Records to use -
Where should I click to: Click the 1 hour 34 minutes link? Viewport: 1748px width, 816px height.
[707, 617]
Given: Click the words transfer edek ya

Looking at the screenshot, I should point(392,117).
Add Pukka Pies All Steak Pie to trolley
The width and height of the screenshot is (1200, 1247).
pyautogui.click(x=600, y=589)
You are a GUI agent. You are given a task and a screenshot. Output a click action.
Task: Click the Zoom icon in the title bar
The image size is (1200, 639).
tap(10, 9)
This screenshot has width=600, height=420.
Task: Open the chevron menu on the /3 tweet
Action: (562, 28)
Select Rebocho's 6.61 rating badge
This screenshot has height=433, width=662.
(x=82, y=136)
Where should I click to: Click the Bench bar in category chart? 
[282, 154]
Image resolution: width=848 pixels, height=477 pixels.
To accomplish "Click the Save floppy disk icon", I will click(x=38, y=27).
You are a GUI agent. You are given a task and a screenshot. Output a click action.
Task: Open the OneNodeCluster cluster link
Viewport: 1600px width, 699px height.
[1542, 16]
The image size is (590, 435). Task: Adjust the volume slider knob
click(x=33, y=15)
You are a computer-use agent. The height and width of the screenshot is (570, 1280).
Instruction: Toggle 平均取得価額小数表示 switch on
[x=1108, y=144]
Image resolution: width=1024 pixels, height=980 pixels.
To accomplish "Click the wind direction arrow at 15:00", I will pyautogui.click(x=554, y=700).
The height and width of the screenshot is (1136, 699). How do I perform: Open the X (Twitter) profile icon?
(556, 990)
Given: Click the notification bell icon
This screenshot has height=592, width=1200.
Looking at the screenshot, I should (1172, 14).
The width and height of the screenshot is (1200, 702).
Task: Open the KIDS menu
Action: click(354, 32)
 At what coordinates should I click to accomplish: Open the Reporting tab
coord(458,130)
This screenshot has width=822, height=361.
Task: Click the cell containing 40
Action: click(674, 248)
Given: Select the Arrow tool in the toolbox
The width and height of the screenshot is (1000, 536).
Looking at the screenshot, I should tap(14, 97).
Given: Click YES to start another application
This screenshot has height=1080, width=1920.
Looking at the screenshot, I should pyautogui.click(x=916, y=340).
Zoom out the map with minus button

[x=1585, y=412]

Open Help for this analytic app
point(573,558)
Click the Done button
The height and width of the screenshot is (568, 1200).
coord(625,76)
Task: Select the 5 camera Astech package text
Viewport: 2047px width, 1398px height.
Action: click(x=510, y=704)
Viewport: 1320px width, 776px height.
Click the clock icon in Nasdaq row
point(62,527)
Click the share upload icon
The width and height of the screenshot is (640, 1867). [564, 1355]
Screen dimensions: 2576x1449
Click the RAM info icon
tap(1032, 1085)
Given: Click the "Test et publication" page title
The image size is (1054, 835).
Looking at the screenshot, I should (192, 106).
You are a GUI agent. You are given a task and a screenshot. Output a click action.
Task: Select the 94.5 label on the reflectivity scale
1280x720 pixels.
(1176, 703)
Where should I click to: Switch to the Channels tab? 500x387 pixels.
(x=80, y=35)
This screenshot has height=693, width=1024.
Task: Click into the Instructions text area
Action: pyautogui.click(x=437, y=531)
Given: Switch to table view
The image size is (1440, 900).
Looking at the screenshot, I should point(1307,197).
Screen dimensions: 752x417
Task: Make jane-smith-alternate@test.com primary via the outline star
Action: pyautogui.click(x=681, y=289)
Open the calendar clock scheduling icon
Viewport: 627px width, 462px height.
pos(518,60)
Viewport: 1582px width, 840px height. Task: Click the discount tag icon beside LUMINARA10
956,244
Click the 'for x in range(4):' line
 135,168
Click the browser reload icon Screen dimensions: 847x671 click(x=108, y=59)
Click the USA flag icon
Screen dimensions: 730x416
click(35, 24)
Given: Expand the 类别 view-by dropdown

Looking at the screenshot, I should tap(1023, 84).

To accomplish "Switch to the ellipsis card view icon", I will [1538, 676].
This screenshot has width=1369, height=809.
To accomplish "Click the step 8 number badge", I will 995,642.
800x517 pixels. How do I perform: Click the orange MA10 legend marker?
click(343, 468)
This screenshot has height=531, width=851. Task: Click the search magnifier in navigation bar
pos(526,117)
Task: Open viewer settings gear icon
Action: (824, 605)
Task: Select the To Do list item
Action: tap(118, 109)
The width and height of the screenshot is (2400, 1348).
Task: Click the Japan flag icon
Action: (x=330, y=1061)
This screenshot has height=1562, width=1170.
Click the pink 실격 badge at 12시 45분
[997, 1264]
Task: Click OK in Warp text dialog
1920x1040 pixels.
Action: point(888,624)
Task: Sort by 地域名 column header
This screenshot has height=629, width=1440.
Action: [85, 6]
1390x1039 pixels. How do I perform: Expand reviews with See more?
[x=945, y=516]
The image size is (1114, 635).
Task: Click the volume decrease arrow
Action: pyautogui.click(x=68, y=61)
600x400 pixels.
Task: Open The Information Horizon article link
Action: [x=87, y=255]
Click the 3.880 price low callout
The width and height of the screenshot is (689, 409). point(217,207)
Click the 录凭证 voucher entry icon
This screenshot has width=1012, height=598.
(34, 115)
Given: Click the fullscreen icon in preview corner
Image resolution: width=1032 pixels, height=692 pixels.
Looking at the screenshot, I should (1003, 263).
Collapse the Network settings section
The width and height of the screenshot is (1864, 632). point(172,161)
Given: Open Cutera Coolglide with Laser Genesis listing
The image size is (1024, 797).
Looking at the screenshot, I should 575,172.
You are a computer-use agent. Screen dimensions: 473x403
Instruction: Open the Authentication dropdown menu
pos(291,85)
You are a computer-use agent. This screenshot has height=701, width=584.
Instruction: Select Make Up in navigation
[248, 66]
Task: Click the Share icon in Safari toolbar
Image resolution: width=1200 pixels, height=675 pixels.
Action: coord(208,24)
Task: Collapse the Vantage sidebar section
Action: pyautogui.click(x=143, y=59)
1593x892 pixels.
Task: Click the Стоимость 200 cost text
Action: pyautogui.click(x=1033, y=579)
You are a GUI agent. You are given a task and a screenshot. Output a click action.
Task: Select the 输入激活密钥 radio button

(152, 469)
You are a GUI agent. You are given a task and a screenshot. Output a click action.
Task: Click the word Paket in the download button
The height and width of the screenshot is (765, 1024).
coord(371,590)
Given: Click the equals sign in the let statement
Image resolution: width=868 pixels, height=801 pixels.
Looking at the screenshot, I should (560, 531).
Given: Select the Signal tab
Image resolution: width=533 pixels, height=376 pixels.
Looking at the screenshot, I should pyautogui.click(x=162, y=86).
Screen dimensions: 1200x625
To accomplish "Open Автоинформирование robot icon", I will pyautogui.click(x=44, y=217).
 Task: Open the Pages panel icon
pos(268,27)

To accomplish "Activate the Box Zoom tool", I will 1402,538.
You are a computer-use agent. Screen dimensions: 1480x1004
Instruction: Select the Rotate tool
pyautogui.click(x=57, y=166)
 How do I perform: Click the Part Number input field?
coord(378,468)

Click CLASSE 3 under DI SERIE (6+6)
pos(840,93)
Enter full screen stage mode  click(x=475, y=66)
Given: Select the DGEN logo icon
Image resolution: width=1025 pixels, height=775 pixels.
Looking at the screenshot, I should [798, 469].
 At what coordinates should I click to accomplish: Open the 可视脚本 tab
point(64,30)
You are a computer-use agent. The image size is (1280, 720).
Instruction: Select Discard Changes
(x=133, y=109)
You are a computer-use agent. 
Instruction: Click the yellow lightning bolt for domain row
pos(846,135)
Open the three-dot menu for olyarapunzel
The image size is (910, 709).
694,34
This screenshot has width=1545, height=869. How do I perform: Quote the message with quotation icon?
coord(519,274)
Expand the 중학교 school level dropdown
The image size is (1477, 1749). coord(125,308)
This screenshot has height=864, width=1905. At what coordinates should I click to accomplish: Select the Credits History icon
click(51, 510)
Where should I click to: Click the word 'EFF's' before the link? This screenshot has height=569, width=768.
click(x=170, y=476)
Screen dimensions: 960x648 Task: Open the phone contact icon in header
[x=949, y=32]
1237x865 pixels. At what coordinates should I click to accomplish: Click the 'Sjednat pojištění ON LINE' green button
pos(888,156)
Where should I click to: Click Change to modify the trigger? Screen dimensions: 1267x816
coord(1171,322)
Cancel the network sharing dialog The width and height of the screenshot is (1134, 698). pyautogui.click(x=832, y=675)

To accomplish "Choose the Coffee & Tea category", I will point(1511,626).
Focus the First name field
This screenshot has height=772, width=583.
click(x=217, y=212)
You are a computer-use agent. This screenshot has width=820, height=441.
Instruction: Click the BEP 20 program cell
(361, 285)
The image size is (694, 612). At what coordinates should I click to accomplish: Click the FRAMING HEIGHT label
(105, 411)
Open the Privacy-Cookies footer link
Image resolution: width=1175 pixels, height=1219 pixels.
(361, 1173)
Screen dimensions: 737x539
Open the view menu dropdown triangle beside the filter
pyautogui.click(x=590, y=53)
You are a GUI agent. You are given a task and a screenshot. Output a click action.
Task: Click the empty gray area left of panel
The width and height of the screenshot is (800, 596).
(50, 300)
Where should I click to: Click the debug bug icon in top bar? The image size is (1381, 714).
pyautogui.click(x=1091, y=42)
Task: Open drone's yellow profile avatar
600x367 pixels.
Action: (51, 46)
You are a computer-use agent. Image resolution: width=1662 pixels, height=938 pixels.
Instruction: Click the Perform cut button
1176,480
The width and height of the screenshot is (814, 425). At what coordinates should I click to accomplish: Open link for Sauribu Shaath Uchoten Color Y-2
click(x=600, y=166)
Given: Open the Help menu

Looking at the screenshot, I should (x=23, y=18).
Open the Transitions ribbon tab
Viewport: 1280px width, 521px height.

Task brief -
Tally up the lines in the data that hold the word "dialog". Only the total should be given.

The completed task -
2